United States District Court, E.D. Pennsylvania

October 23, 2019




         Plaintiffs Fleetwood Services LLC, Robert Fleetwood, and Pamela Fleetwood filed a Complaint alleging they were the victims of a financial fraud perpetrated by Defendants Complete Business Solutions Group, Inc. and John and Jane Doe investors. Plaintiffs have moved to amend their Complaint. Among other changes, they would like to add class claims, request injunctive and declaratory relief, and include allegations related to a Bloomberg article. While the Court will grant leave to amend the Complaint, it will not allow the request for injunctive and declaratory relief. The Court finds amending the Complaint to seek injunctive and declaratory relief would be futile.


         Fleetwood Services is a golf course construction company owned by Robert and Pamela Fleetwood. Complete Business is a company that buys future receivables from small businesses.[1]In January 2017, Complete Business allegedly approached Fleetwood Services with a plan to consolidate Fleetwood Services' debt. Fleetwood Services agreed to this consolidation plan. To implement the plan, the two companies signed an agreement in which Complete Business paid $370, 000.00 for $547, 600.00 of future receivables.

         According to Fleetwood Services, this agreement was not a purchase of future receivables. Instead, Fleetwood Services alleges, the agreement was actually a loan designed to keep Fleetwood Services in never-ending debt. Plaintiffs allege Complete Business demanded daily payments unrelated to any future receivables. They also allege Complete Business charged usurious interest rates and unauthorized fees. When Fleetwood Services got behind on its payments, Complete Business allegedly called Mr. and Mrs. Fleetwood and threatened to take away their business and their personal assets if they did not pay. In July 2017, Fleetwood paid back the money it owed to Complete Business with a loan from another company.

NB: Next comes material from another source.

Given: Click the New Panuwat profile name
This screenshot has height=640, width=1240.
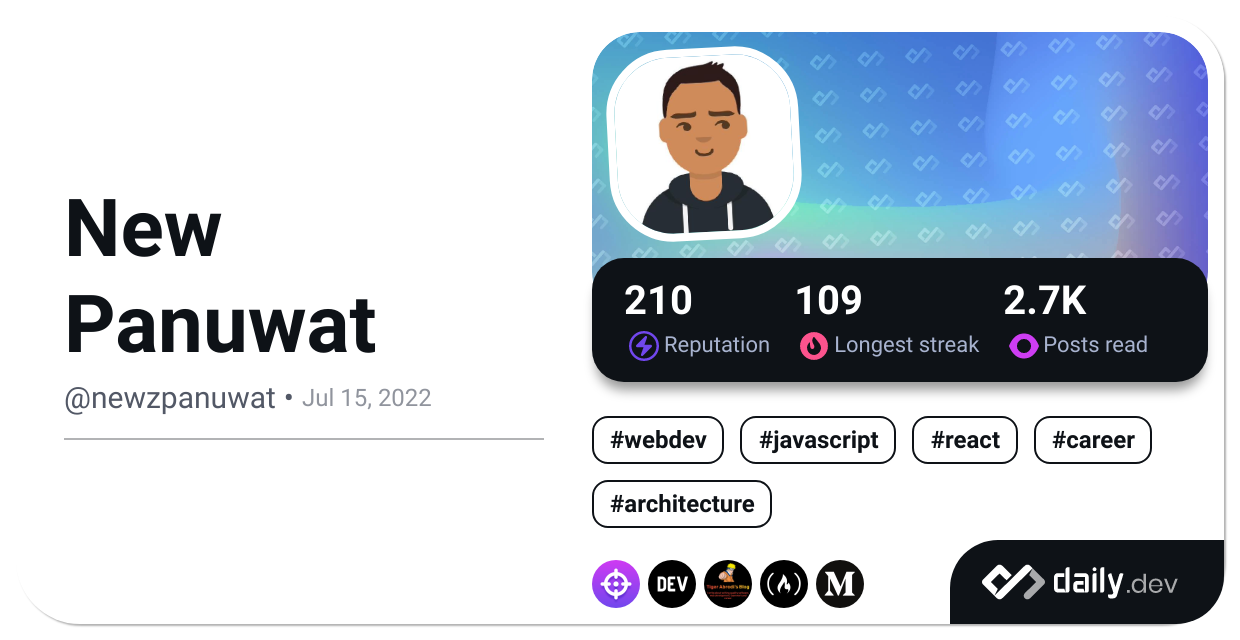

         On January 22, 2018, Fleetwood Services and Mr. and Mrs. Fleetwood filed a Complaint in this case. Complete Business moved to dismiss. Plaintiffs responded to the motion to dismiss by filing their First Amended Complaint. The First Amended Complaint included claims for violations of Texas usury laws, fraud, negligent misrepresentation, damages pursuant to a term in the contract, and violations of the Racketeer Influence and Corrupt Organizations Act (RICO). Complete Business then moved to dismiss the First Amended Complaint. On March 29, 2019, the Court dismissed the contract claim in the First Amended Complaint, but allowed the rest of the Complaint to go forward.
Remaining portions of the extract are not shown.